I think it looks more rational..
function calc(data) {
var sizeSort = {'S':1, 'M':2, 'L':3, 'XL':4, '2XL':5,
'3XL':6, '4XL':7, '5XL':8};
return _.chain(data).
groupBy('price').
map(function(f){
var sizes = _.chain(f).map('size').uniq().
sortBy(function (a) { return sizeSort[a] }).value();
return {
price: _.head(f).price,
description: _.chain(f).map('description').uniq().join(',').value(),
size: sizes.length === 1 ? _.first(sizes) : _.join([_.first(sizes),_.last(sizes)], ' - ')
}
}).
sortBy(['price']).
value();
}
//put data at end, so not having to scroll down to see code
var data = [{"description":"Bright","size":"2XL","price":10.99},{"description":"Bright","size":"XL","price":10.99},{"description":"Bright","size":"L","price":9.99},{"group":"Foos","description":"Dull","size":"XL","price":9.99},{"description":"Dull","size":"L","price":8.99},{"description":"Dull","size":"2XL","price":9.99},{"description":"Shiny","size":"XL","price":9.99},{"description":"Shiny","size":"S","price":8.99},{"description":"Shiny","size":"3XL","price":10.3},{"description":"Shiny","size":"2XL","price":9.99}];
console.log(calc(data));
<script src="https://cdnjs.cloudflare.com/ajax/libs/lodash.js/4.16.3/lodash.js"></script>
A vanilla JavaScript solution (with ES6 template strings)
/*
Some boilerplate functions. Listed underscore/lodash functions that
could replace them above
*/
// _.mapObject(object, reducer)
function reduceValues(object, reducer) {
let newObject = {}
for (var property in object) {
if (object.hasOwnProperty(property)) {
newObject[property] = reducer(object[property])
}
}
return newObject
}
// _.groupBy
function groupBy(arr, key) {
let reducer = (grouped, item) => {
let group_value = item[key]
if (!grouped[group_value]) {
grouped[group_value] = []
}
grouped[group_value].push(item)
return grouped
}
return arr.reduce(reducer, {})
}
// _.values
function objectValues(object) {
let values = []
for (var property in object) {
if (object.hasOwnProperty(property)) {
values.push(object[property])
}
}
return values
}
/*
Shirt specific functions and data
*/
// Mapping of shirts to their order.
let sizesToNumbers = {'S':1, 'M':2, 'L':3, 'XL':4, '2XL':5, '3XL':6, '4XL':7, '5XL':8};
// Create an intermediate summary with data instead of strings.
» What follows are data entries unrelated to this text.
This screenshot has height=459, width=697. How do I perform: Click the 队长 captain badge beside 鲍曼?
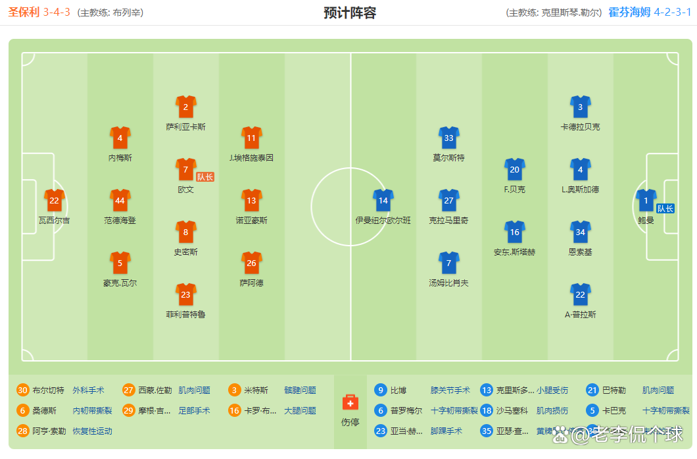pyautogui.click(x=665, y=208)
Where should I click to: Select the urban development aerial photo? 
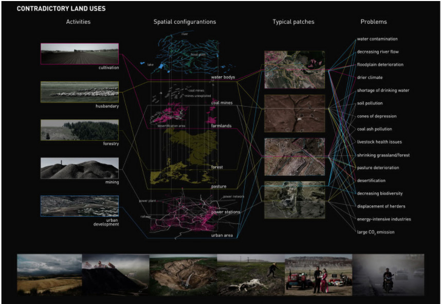(79, 206)
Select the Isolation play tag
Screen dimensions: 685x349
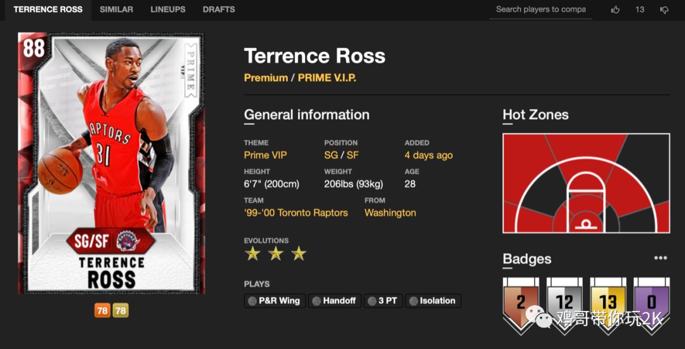click(433, 301)
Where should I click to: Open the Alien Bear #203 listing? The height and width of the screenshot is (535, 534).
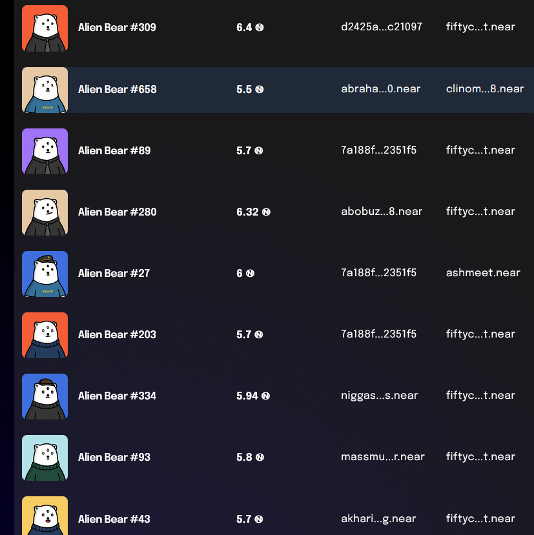[117, 334]
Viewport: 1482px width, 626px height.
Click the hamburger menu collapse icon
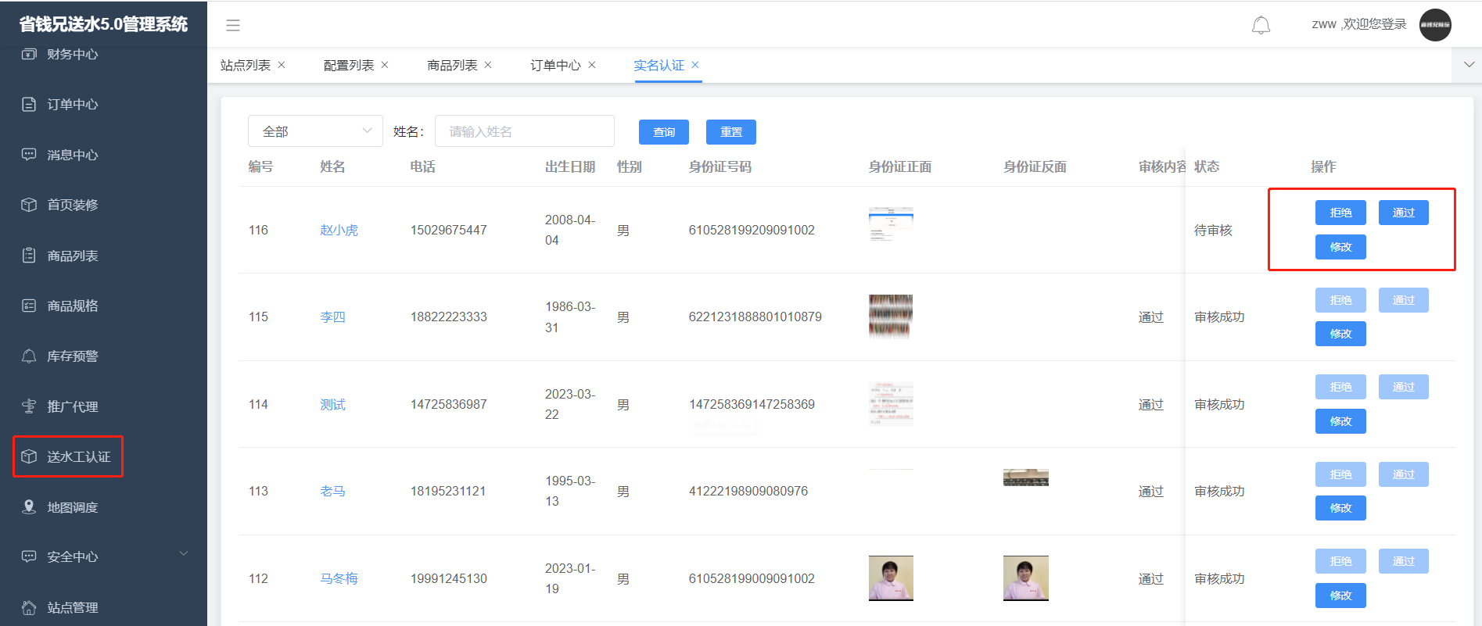pyautogui.click(x=233, y=25)
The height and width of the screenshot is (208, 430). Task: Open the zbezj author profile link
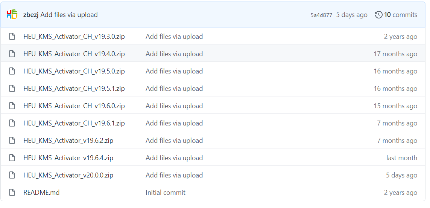(31, 15)
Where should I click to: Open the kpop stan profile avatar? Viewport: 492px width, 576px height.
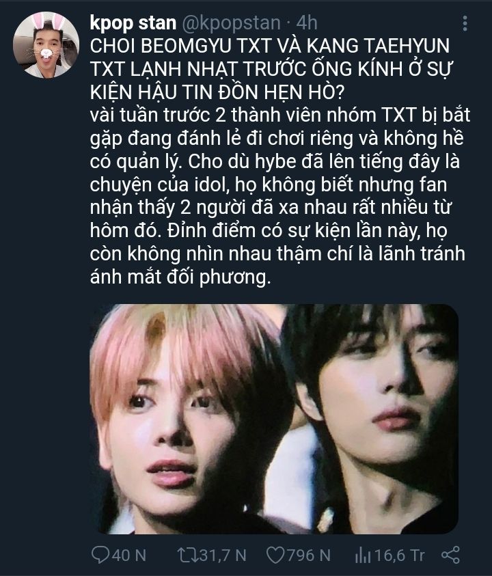point(46,45)
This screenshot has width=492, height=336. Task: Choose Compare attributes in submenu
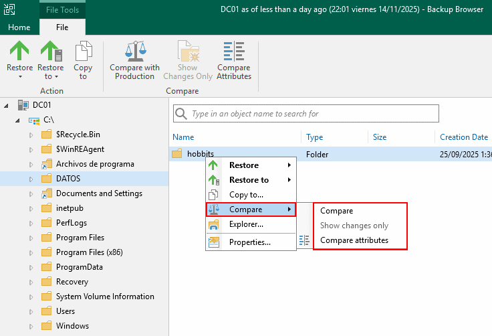tap(354, 240)
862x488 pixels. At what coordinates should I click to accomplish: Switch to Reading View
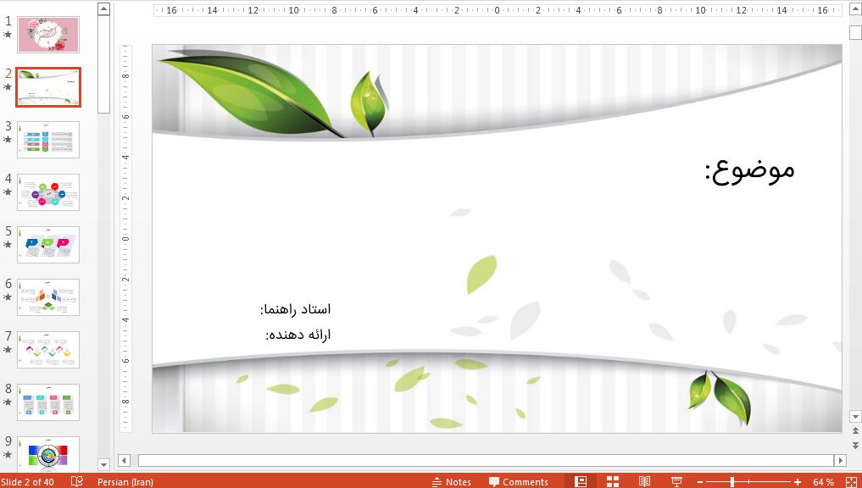(644, 481)
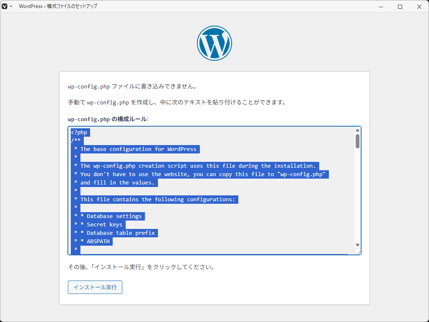Viewport: 429px width, 322px height.
Task: Click the textarea scrollbar thumb
Action: coord(357,141)
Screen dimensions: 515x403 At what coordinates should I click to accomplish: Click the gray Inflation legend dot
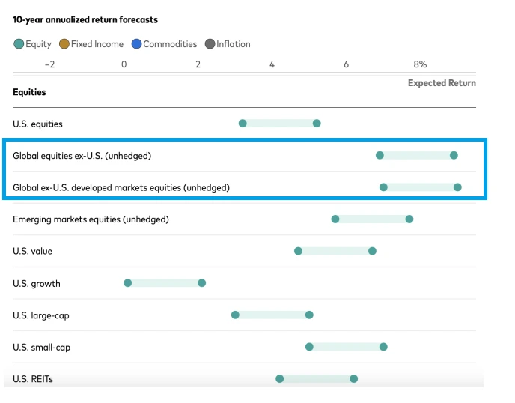coord(210,44)
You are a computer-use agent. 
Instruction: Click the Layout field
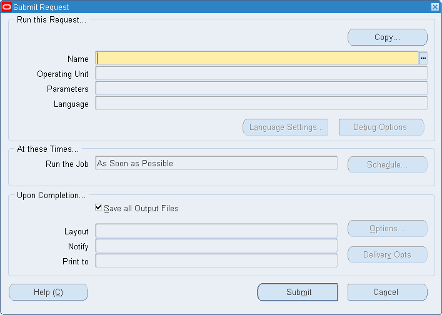[216, 231]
// This makes processing easier to write and reason about
function reduceShirtsToSummary(shirts) {
let reducer = (summary, shirt) => {
summary['descriptions'].add(shirt['description'])
let shirtSize = shirt['size']
if (!summary['smallestSize'] || sizesToNumbers[shirtSize] < sizesToNumbers[summary['smallestSize']]) {
summary['smallestSize'] = shirtSize
}
if (!summary['largestSize'] || sizesToNumbers[shirtSize] > sizesToNumbers[summary['largestSize']]) {
summary['largestSize'] = shirtSize
}
summary['prices'].push(shirt['price'])
return summary
}
return shirts.reduce(reducer, {'descriptions': new Set(), 'prices': []})
}
// Convert the shirt summary data into the "labelized" version with strings in the example
function labelizeShirtSummary(shirtSummary) {
let labelizedShirtSummary = {}
labelizedShirtSummary['descriptions'] = Array.from(shirtSummary['descriptions']).join(', ')
labelizedShirtSummary['price'] = shirtSummary['prices'][0]
labelizedShirtSummary['sizes'] = `${shirtSummary['smallestSize']} - ${shirtSummary['largestSize']}`
return labelizedShirtSummary
}
let grouped = groupBy(shirts, 'price')
let groupedAndSummarized = reduceValues(grouped, reduceShirtsToSummary)
let labelizedSummaries = objectValues(groupedAndSummarized).map(labelizeShirtSummary)
// Gives desired output
console.log(labelizedSummaries)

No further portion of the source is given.